Je ne vois vraiment pas de gros problème à cet égard. En novembre, nous nous rendons au Canada et aux Etats-Unis pour les courses de vitesse, et en février pour le géant et le slalom à Aspen et Palisades Tahoe. Il y a peut-être dix athlètes qui, comme moi, participent aux épreuves techniques et de vitesse. La plupart des skieurs ne se rendent qu'une fois par an en Amérique du Nord. C'est très peu, si l'on compare avec d'autres sports mondiaux comme le football ou la formule 1. Les CEO de grands groupes effectuent trois à quatre vols par semaine.

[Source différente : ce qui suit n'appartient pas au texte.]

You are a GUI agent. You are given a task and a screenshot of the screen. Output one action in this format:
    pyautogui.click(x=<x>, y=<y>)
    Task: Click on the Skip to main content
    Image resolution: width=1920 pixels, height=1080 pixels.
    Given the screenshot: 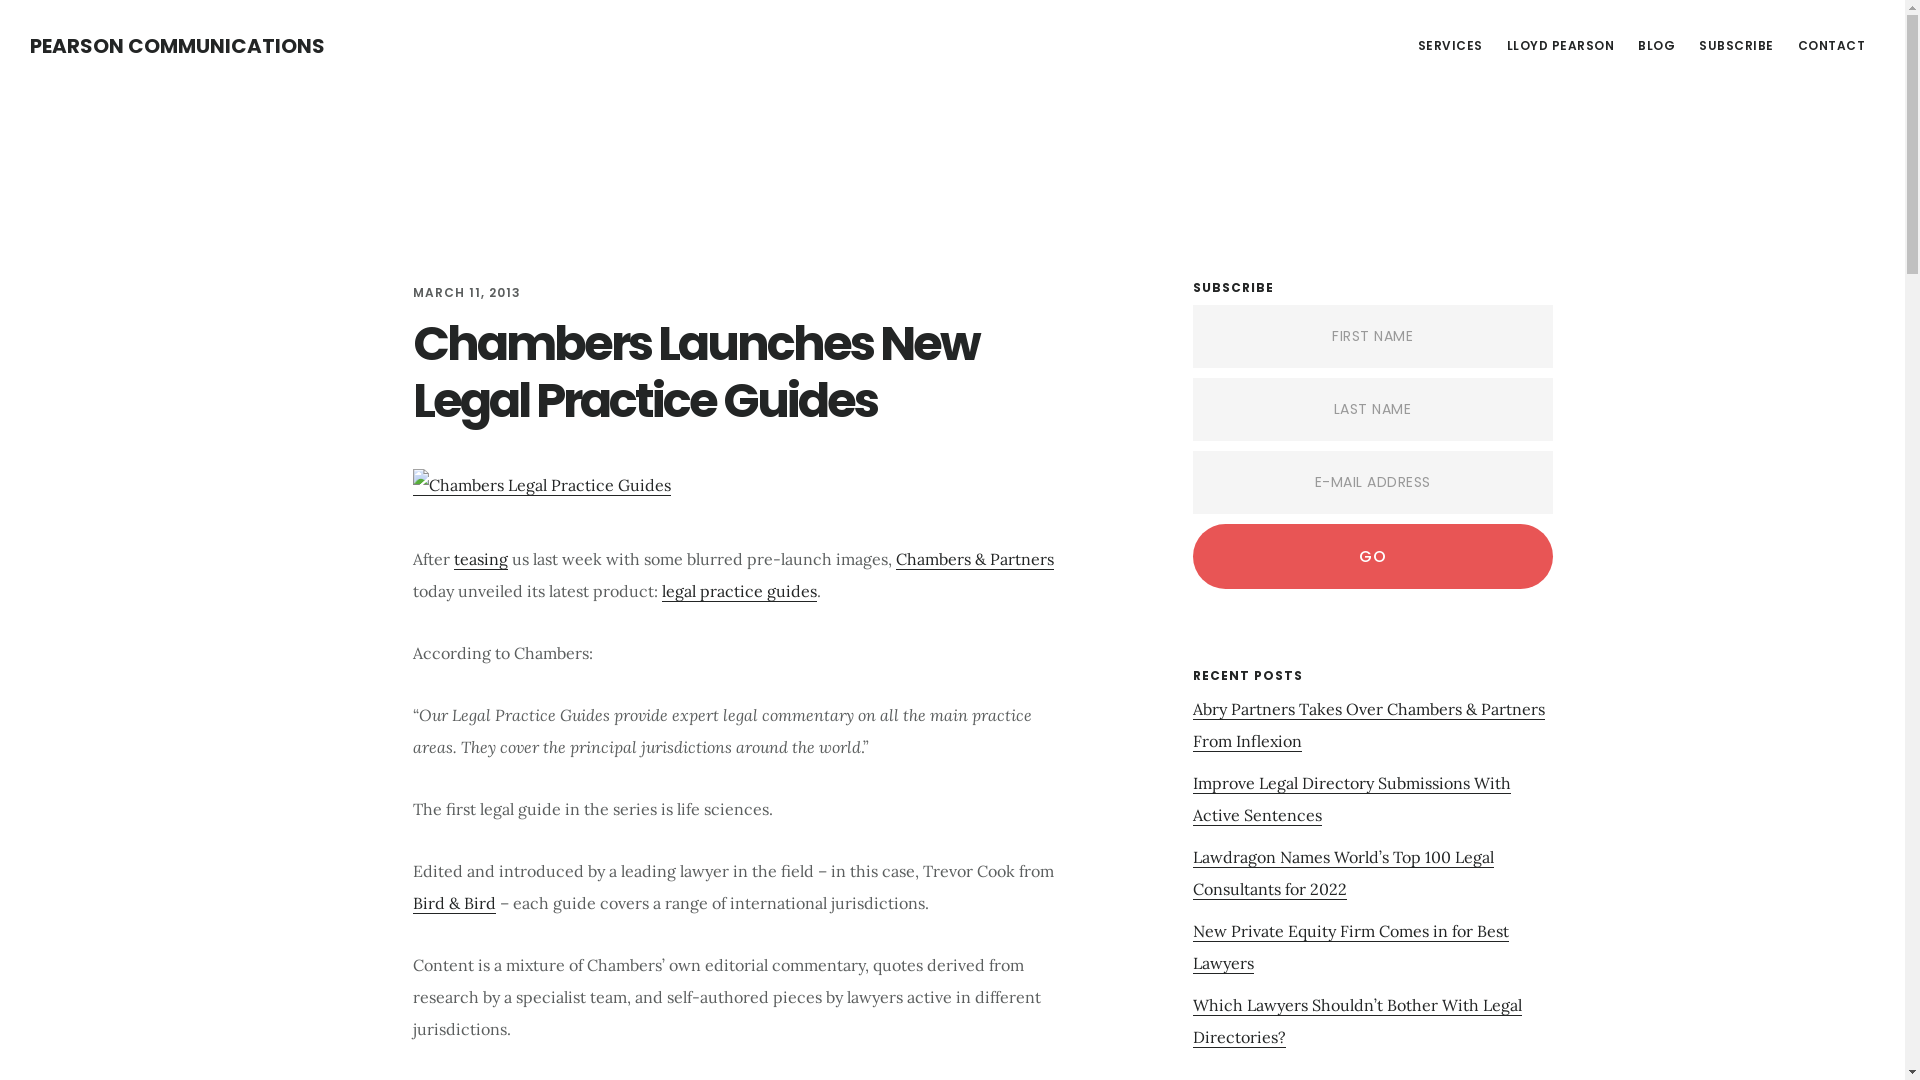 What is the action you would take?
    pyautogui.click(x=0, y=0)
    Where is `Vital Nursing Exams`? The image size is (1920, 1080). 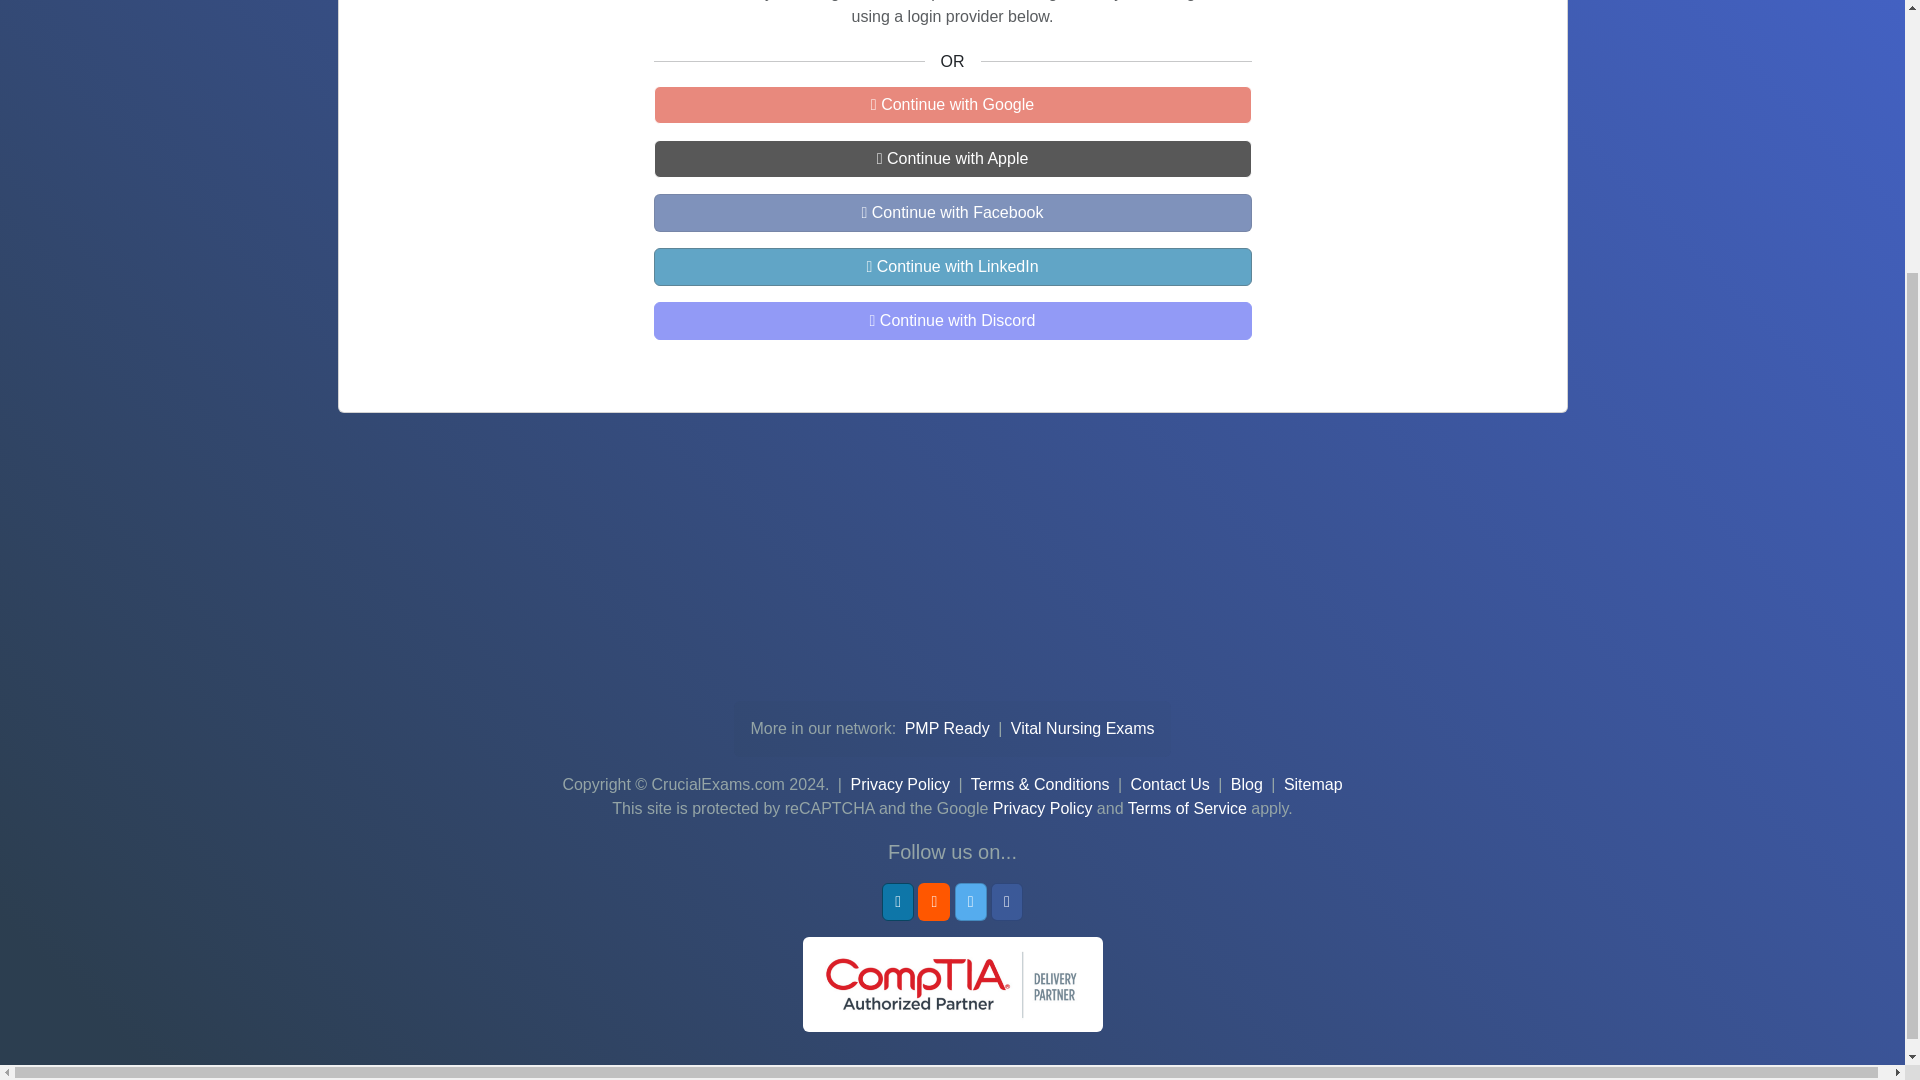
Vital Nursing Exams is located at coordinates (1083, 728).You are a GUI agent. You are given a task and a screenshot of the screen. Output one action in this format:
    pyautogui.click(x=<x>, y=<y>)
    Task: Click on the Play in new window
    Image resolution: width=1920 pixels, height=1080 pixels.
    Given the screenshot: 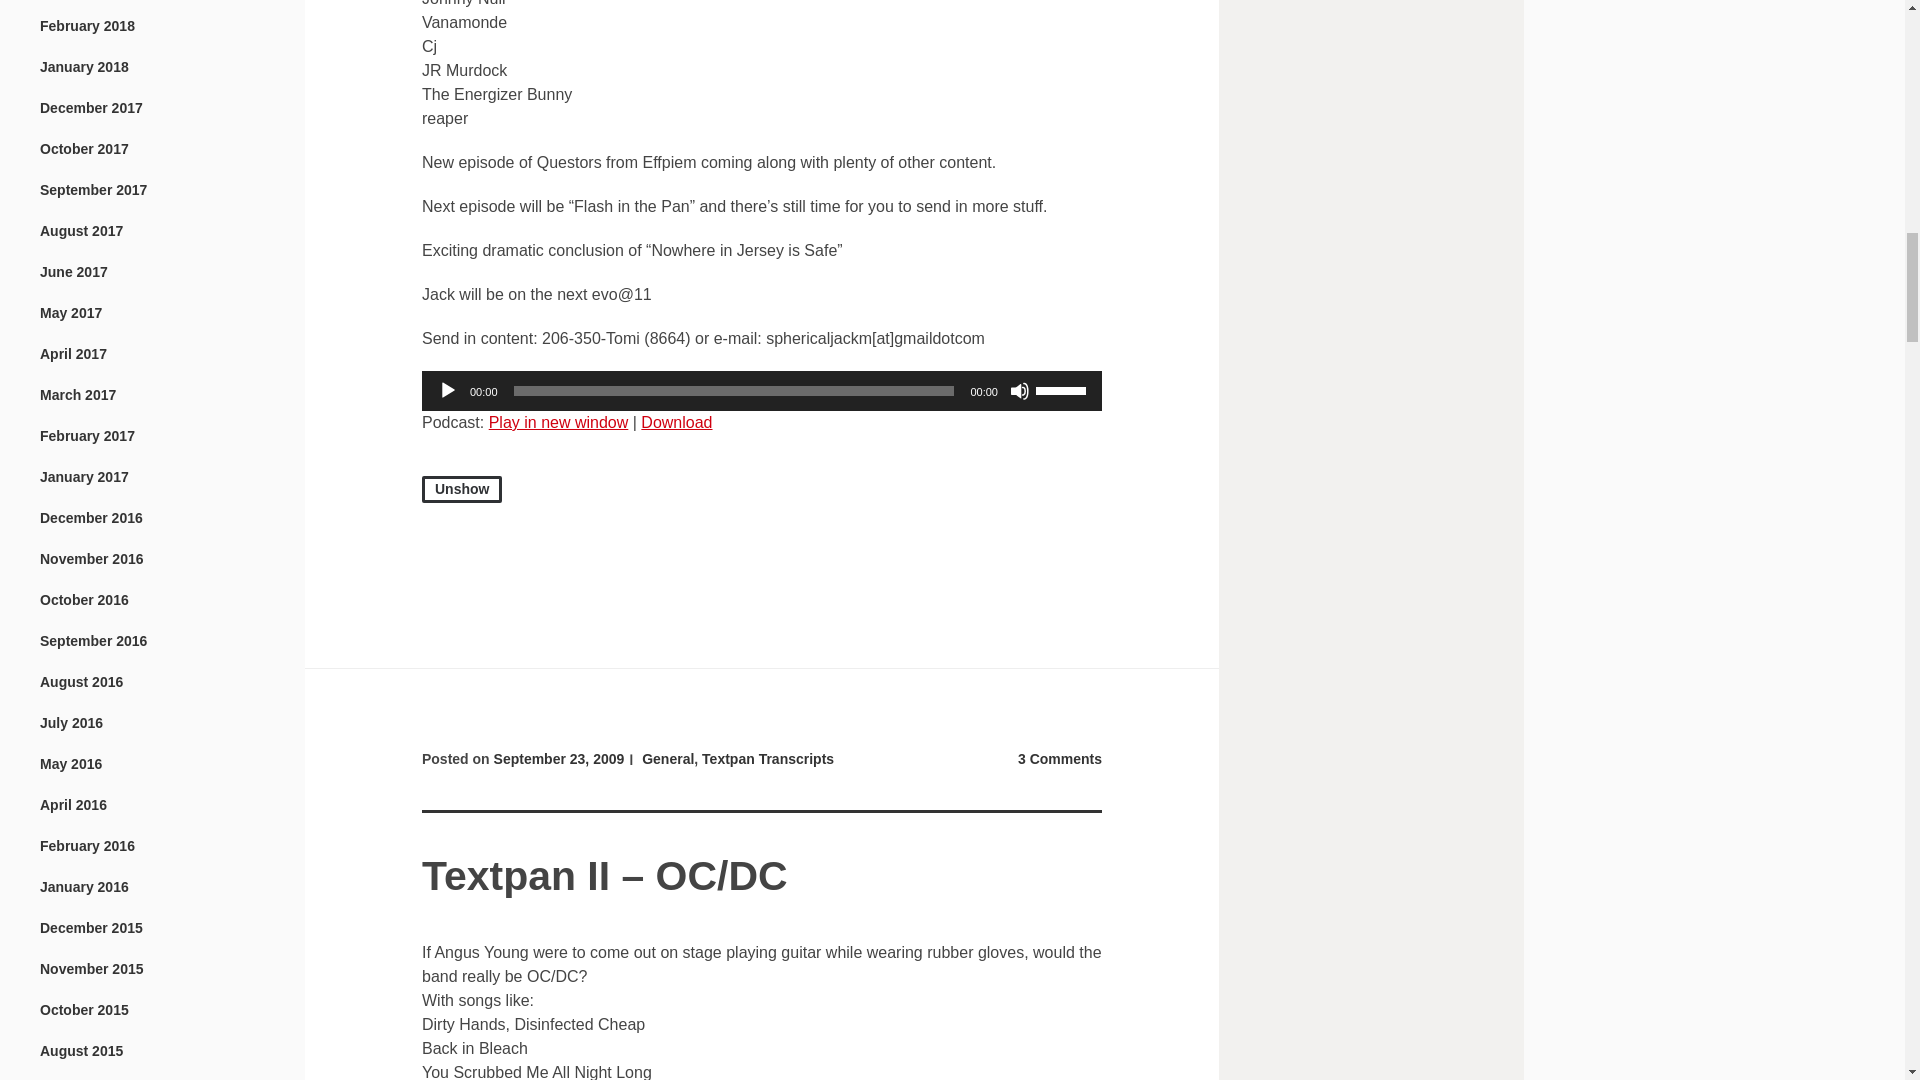 What is the action you would take?
    pyautogui.click(x=559, y=422)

Il y a quelques années, vous avez exaucé le dernier vœu d'un inconnu en lui rendant visite sur son lit de mort. Comment cela s'est-il passé?
La famille de cet homme a fait part de ce souhait à mon manager Michael Schiendorfer. Comme c'était en été et que je n'avais pas de performance sportive à fournir le lendemain, j'ai accepté. J'ai monté une vidéo avec quelques images de moi en course, puis je suis allé à l'hôpital avec mon copain Gianluca Amstutz. Ce que j'ai vécu là-bas m'est revenu beaucoup plus violemment que je ne le pensais.

Dans quelle mesure?
Ce n'était pas comme si je pouvais encore une fois m'asseoir sur un canapé avec cet homme et parler normalement. Il était accroché à d'innombrables tuyaux sur son lit de mort. Et même si j'ai senti que ma visite avait apporté une grande joie à cet homme et à ses proches, je ne sais pas aujourd'hui si je referais une telle chose.

Il y a dans votre entourage de nombreuses personnes que vous qualifiez de particulièrement sociales. Pourtant, on dit toujours qu'un champion doit aussi être un peu replié sur lui-même...
Pour ma part, je ne me qualifierais jamais de particulièrement social. Bien sûr, je demande toujours à mon entourage qui a besoin de vêtements ou d'autre matériel de ski. Et il est important pour moi que mes collègues d'entraînement Gino Caviezel et Justin Murisier se sentent bien dans le monde du ski. Mais je ne me considère pas comme particulièrement social pour autant.

Mais alors quel est le talon d'Achille de Marco Odermatt?
Je sais que je suis un très mauvais perdant. Mais comme je n'ai fêté presque que des succès ces dernières années, je ne sais pas comment je réagirais si, au cours des cinq prochaines courses, j'étais toujours devancé par un coéquipier. Justin et Gino sont sensationnels à cet égard aussi, ils font la fête avec moi, même quand ils n'ont pas très bien réussi leur course.

Vous avez souvent partagé un appartement avec Caviezel et Murisier sur le circuit. Quel est le pire quartier dans lequel vous avez vécu jusqu'à présent?
L'appartement que nous avons occupé l'hiver dernier après notre arrivée à Aspen était tout en bas de l'échelle – c'était vraiment un immeuble en ruine. Mais grâce à une rencontre fortuite, nous avons habité quelques jours plus tard à Aspen, le logement le plus luxueux de notre carrière en Coupe du monde.

Comment cela est-il arrivé?
Nous avons rencontré un homme à Aspen qui nous a parlé d'un collègue qui avait certainement encore quelques chambres disponibles pour nous sur le versant ensoleillé. Il nous a encore dit que ce collègue était suisse, comme nous. Le lendemain, lorsque Justin, Gino et moi avons emménagé dans la maison de ce Suisse, nous avons été impressionnés. C'était une villa – avec trois piscines, deux bars, un cinéma et une salle de fitness. Nous avons vécu trois jours seuls dans cette maison de rêve. Puis le propriétaire est revenu et il s'agissait alors de Gunnar Sachs, le fils du légendaire Gunter Sachs, qui a vécu à Gstaad et à St-Moritz. Gunnar a deux enfants qui font également du ski de compétition. Nous avons pu leur faire plaisir en leur offrant des tenues de course et des dossards. Il est prévu que nous puissions à nouveau résider chez Gunnar Sachs cette année pendant les courses d'Aspen.